05/29/2026
C'est bien triste! En même temps, cet événement nous plonge encore une fois confronté à un tabou, celui de dire ce mot, le su***de. Contrairement à ce que l'on croit, en parler ne donne pas l'idée de passer à l'acte. Cela permet de briser le silence et donne la possibilité à ceux et celles qui souffrent de s'ouvrir. Nous savons d'une source fiable que cet homme a été retrouvé dans son entrepôt de meubles où il se serait présumément donné la mort.

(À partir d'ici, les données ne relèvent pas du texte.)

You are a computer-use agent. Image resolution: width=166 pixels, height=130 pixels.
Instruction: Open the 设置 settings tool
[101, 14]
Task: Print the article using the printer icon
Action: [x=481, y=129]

De tout ce que j'ai entendu hier dans les médias, personne ne dit le mot et tourne autour du pot, et cela n'est pas une bonne chose car cela contribue à pousser les gens à souffrir dans le silence car ils ressentent le tabou, la honte et la peur d'être jugé.
Si un jour vous êtes au prise avec des idées suicidaires, ce n'est pas grave! Ce qui est grave c'est de passer à l'acte. Avoir des pensées de cet ordre est une alarme qui signifie avoir besoin d'aide.
J'ai beaucoup de sympathies pour la famille et les proches de Claude Lemieux. Que cela nous serve d'exemple afin d'apprendre à parler de ce phénomène car selon l'Institut national de santé publique du Québec il y a en moyenne 3 su***des par jour au Québec.